IFS Criticism of Potential NICs Increase in Budget

Published October 14, 2024

Keir Starmer, the leader of the Labour Party, received a warning today regarding potential changes to employers' national insurance contributions (NICs) in the upcoming Budget. The head of the Institute for Fiscal Studies (IFS) indicated that such a move would be a 'straightforward breach' of Labour's manifesto commitments.

Paul Johnson, the head of the IFS, emphasized that the manifesto was clear on the matter, as concerns grow about Chancellor Rachel Reeves' proposed financial measures.

Some ministers have been suggesting that only the NICs paid by employees are covered by Labour’s pledge, which could set the stage for either an increase in personal NICs or the introduction of levies on employers' pension contributions.

A recent report from the Resolution Foundation estimated that Rachel Reeves would need to secure an additional £20 billion to £30 billion in revenues for the fiscal package set to be unveiled on October 30.

During a global investment summit held in London, Reeves stressed the importance of financial discipline alongside investment in infrastructure. She stated, "Discipline on spending, alongside investment in capital, is essential."

Reeves also assured business leaders that the government would establish a tax system that encourages wealth creation and boosts business investment. In her address, she remarked, "I know that providing certainty is right at the heart of that," referring to the previous instability caused by frequent changes in corporation tax.

To provide stability, Reeves pledged to cap the corporation tax rate at 25 percent, the lowest in the G7 for the current parliamentary term. Additionally, she mentioned maintaining generous capital allowances to foster business growth.

Despite these assurances, businesses have voiced concerns that increasing national insurance contributions and capital gains tax could result in a 'tax on jobs'.

In an interview, IFS director Paul Johnson reiterated that altering national insurance for employers would violate Labour’s manifesto, which clearly states they will not raise NICs without specifying employee contributions. He noted that applying NICs to employers' pension contributions could lead to substantial revenue for the Treasury yet position a burden on retirement funds and reduce overall investment.

Sir Keir also received feedback from former Google CEO Eric Schmidt during the summit, who warned that the UK’s business environment is hampered by negative sentiments and that delays could prove detrimental to progress.

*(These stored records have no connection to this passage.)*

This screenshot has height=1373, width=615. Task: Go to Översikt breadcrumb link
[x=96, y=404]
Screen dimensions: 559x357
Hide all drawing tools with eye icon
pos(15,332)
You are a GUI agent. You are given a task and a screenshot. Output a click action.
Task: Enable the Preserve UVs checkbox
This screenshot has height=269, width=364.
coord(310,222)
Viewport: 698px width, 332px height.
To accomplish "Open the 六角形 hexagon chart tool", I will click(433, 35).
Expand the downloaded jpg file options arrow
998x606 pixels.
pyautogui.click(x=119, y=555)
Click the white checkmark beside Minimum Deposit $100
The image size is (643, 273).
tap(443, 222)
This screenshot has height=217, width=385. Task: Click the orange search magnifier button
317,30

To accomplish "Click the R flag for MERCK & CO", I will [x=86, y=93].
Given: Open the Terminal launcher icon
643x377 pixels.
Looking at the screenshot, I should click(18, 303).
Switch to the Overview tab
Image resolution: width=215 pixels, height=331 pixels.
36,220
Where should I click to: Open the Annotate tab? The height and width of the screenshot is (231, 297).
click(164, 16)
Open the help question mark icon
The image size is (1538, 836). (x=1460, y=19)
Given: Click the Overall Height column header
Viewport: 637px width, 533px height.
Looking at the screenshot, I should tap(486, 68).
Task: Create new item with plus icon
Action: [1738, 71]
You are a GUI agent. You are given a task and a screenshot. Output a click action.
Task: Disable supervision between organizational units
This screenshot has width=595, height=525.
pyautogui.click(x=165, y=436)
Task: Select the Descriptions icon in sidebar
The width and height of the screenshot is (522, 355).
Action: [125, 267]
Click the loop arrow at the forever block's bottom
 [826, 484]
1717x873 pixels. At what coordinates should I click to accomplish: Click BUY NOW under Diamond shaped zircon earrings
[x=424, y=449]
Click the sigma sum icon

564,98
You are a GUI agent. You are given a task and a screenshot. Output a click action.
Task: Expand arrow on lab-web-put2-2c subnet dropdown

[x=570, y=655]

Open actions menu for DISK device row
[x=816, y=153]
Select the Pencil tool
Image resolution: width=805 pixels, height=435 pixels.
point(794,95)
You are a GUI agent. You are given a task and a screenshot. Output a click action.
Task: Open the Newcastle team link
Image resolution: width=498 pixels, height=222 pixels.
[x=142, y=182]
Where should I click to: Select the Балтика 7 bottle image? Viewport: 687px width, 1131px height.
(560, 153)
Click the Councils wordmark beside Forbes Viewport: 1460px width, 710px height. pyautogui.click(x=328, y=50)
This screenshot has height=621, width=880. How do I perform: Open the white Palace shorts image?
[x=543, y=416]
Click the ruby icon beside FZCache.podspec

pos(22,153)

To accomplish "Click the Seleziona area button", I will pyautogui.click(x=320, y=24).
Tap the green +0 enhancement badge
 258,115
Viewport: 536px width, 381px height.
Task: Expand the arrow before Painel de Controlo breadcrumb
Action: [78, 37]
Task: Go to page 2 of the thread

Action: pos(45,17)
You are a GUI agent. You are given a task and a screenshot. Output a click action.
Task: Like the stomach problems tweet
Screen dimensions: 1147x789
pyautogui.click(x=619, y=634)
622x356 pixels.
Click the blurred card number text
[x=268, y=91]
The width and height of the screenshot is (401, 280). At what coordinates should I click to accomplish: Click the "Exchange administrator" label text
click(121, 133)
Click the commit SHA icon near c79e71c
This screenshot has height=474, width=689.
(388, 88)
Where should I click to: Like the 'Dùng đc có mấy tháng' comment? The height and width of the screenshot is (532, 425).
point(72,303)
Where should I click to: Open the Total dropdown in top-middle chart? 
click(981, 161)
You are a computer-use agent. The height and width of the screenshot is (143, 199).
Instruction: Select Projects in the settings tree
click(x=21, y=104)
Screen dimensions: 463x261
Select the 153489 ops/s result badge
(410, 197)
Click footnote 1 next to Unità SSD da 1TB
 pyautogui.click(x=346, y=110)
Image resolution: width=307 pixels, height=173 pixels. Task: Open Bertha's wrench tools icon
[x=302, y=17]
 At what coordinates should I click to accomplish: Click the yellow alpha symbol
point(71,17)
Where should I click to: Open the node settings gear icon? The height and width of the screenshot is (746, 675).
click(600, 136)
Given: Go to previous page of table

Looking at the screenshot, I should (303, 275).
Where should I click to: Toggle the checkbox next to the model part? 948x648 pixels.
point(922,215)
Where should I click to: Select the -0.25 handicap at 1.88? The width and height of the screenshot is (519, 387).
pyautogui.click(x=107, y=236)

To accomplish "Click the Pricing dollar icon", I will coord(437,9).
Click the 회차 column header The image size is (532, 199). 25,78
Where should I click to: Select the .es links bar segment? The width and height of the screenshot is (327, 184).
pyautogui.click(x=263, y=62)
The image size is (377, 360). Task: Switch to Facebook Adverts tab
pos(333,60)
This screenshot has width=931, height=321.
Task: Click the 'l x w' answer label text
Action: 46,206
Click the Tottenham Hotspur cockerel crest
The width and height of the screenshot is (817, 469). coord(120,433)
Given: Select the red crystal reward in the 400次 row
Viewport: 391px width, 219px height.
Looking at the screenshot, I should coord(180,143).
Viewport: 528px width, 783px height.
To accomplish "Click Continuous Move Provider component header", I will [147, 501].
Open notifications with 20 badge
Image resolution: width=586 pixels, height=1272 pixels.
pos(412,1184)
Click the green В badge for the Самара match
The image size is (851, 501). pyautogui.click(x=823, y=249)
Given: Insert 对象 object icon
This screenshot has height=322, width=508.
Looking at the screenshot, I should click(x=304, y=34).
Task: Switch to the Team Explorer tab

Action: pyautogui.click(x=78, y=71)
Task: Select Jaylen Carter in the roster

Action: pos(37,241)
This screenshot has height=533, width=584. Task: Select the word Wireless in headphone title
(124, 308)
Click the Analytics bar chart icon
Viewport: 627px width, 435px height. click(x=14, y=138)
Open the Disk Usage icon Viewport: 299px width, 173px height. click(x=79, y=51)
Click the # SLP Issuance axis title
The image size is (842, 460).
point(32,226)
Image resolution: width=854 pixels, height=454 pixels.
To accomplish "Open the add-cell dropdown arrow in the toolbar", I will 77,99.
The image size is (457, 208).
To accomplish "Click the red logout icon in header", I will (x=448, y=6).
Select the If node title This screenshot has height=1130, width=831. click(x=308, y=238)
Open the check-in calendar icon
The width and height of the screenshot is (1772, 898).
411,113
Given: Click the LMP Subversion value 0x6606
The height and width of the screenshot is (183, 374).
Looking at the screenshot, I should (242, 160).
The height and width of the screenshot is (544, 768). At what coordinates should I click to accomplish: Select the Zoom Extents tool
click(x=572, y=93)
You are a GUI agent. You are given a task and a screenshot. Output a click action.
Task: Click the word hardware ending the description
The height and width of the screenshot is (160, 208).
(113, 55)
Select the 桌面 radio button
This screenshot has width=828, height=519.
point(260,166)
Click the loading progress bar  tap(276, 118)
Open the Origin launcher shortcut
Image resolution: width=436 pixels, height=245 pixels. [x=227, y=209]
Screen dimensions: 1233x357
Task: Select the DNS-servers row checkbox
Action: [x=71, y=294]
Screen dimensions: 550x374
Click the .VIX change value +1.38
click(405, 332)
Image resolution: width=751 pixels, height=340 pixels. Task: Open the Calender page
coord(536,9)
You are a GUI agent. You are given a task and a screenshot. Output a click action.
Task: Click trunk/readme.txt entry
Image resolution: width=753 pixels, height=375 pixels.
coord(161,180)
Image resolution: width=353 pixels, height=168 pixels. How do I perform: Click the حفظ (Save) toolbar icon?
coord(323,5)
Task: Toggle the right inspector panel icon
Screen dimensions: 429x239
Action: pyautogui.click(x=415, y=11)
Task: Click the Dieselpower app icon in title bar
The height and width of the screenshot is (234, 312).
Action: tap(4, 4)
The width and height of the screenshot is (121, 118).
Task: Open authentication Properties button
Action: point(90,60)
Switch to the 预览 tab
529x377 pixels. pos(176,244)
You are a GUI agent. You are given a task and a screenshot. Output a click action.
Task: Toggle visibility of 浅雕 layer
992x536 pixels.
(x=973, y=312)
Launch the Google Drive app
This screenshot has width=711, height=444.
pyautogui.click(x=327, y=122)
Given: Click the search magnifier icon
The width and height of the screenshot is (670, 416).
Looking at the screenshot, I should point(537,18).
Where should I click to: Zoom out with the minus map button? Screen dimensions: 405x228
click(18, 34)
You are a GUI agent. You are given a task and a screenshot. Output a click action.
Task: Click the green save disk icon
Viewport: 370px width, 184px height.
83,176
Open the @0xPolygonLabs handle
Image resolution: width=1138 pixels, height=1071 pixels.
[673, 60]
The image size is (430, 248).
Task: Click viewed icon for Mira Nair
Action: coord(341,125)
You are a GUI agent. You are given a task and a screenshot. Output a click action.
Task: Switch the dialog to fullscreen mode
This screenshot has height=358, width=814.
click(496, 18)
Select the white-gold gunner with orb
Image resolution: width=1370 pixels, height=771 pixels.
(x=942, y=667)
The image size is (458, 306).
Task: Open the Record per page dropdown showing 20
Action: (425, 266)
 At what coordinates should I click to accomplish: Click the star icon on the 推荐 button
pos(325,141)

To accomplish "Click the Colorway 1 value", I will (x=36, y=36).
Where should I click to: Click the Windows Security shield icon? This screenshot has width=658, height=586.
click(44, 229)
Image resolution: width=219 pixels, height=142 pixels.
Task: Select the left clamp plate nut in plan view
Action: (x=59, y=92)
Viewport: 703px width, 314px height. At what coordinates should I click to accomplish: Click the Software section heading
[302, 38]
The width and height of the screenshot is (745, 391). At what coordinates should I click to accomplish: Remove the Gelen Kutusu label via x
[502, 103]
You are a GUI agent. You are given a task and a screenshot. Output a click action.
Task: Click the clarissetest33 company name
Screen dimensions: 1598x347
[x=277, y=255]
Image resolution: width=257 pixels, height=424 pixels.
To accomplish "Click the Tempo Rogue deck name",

Charlie Nunn, the CEO of Lloyds Banking Group, similarly cautioned Labour against implementing stricter pension regulations or capping contributions, emphasizing the need to improve pension coverage within the UK.

According to the Resolution Foundation's report, the anticipated £19 billion 'black hole' in public finances cited by Reeves may persist due to continued overspending on areas such as public sector pay and asylum costs, exacerbating fiscal pressures.

Senior economist Cara Pacitti articulated the challenges facing the Chancellor, pointing out that the government’s commitment to avoid returning to austerity and promises to uphold public investments strongly suggest that tax increases in the Budget are almost unavoidable.

The last administration's spending plans included a £20 billion reduction for so-called 'unprotected' departments, including police and local governments. Pacitti warned that without increasing taxes, fulfilling these commitments would necessitate breaking the government's promise to balance everyday spending with tax revenues.

She concluded that raising between £20 billion and £30 billion in taxes would likely be required to create an adequate buffer against financial obligations.

Overall, the IFS has suggested reviewing capital gains tax, inheritance tax, and NICs from employers as potential avenues to generate the necessary funds, though any adjustment to NICs would conflict with Labour's manifesto pledge.